序
中外医学社から本書の執筆依頼をいただきました.たぶん,診断と治療社「甲状腺疾患診療マニュアル」で共同編集のひとりに名前を連ねさせていただいているためと思われます.「マニュアル」は研修医や一般医家を対象に書かれていますが,専門医にも役に立つ内容をということで,結果的にはかなり専門的になってしまいました.私のところへも専門外の医師からは少し難しいという感想が寄せられていました.最近,日本甲状腺学会でもガイドライン作りがさかんです.Basedow 病の治療ガイドラインは第2 版が出版されましたし,甲状腺腫瘍の取り扱いガイドラインも近々出版されます.本書は,そのようなガイドラインから逸脱しないように注意しながら,さらにわかりやすく,即戦力になり,この一冊でおおかたの甲状腺診療ができるようにといった,何とも欲張りであつかましい目標のもとに執筆しています.

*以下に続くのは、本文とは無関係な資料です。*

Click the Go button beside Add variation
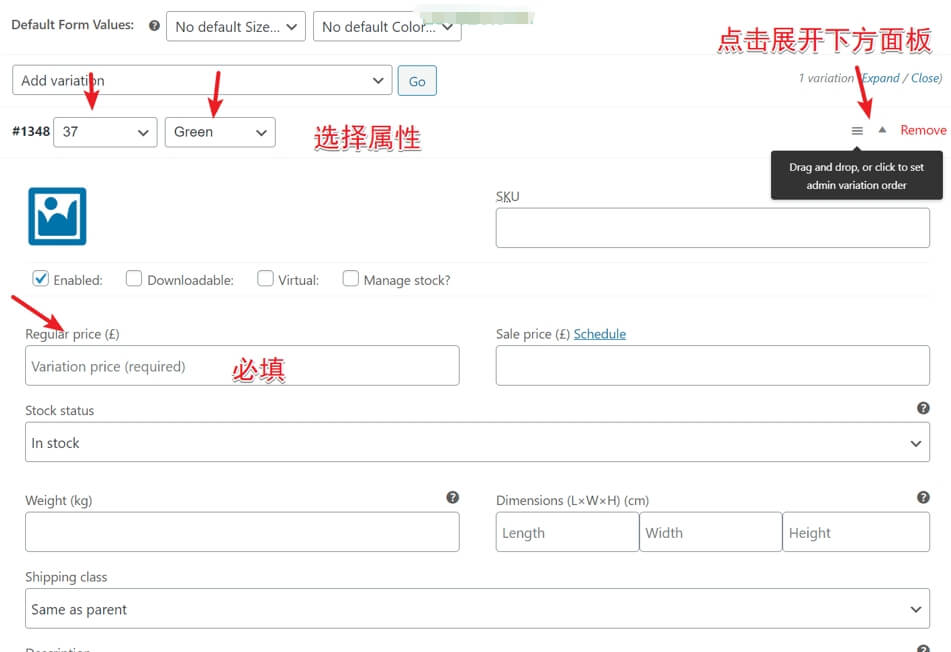This screenshot has width=951, height=652. 417,81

甲状腺疾患について一般医家の方々に知っていただきたい理由はいくつかあります.第一に,首が腫れてきたと言って来られる方は別にして,甲状腺機能亢進症や低下症の症状は不定愁訴に近いものが多く,甲状腺疾患を疑わないと見逃してしまう可能性が低くないこと.原因がわからず長年放置されていたり,他の疾患に間違われて治療されていたりします.第二に,一般血液検査の項目には甲状腺ホルモンは含まれていませんが,甲状腺機能異常を疑うヒントが隠れていることが少なくないこと.第三に,甲状腺ホルモンを測定さえすれば一目瞭然になること.第四に,甲状腺疾患の頻度は意外に高いこと.一般外来での甲状腺中毒症の頻度は,女性で150人に1人,男性で600人に1人程度,甲状腺機能低下症の頻度は女性で50 人に1 人,男性で100人に1人程度です.これに甲状腺腫の頻度を加えますと15 人に1 人と相当な症例数になり,一般外来で遭遇するのは必至ということになります.
最後に少し自己紹介をさせていただきますと,研修医終了後,京都大学医学部第二内科井村裕夫教授(現在の内分泌代謝内科,中尾一和教授)の甲状腺研究室に所属しました.両教授に内分泌疾患のイロハを教わったのはいうまでもありませんが,特に甲状腺学については森徹先生と中村浩淑先生から直接の指導を受けました.両先生はいい意味で対極の診療ビジョンをお持ちでしたので,その中で学べたことは大変勉強になりました.かたや甲状腺というホルモン分泌の視点から,かたや甲状腺ホルモン受容体というホルモン作用の視点から,と言うと少し言い過ぎかもしれませんが,そんなスタンスが先生方の日常診療に反映されているように感じられました.現在,私は国立病院機構京都医療センターの診療部長,内分泌・代謝内科の診療科長と併設の臨床研究センターの研究室長を兼任させてもらっています.良くいえば臨床も研究もできて,私にとっては理想的な(見方によってはどっちつかずの中途半端な?)ポジションにいます.また,京都府の社会保険診療報酬支払基金の審査委員を拝命して10年以上がたちます.というわけで,そのような立場だからこそできるようなお話を本書から感じ取っていただくことができる内容になっていれば幸いです.インターネットが発達して,診療中でも簡単に疾患についての検索ができるようになりました.しかし,情報は玉石混交です.断片的な知識を知恵に変換する必要があります.甲状腺疾患に関し,本書がその一助になることを切に望みます.最後になりましたが,東北地方太平洋沖地震による東日本大震災の被災者の方々には慎んでお見舞い申し上げます.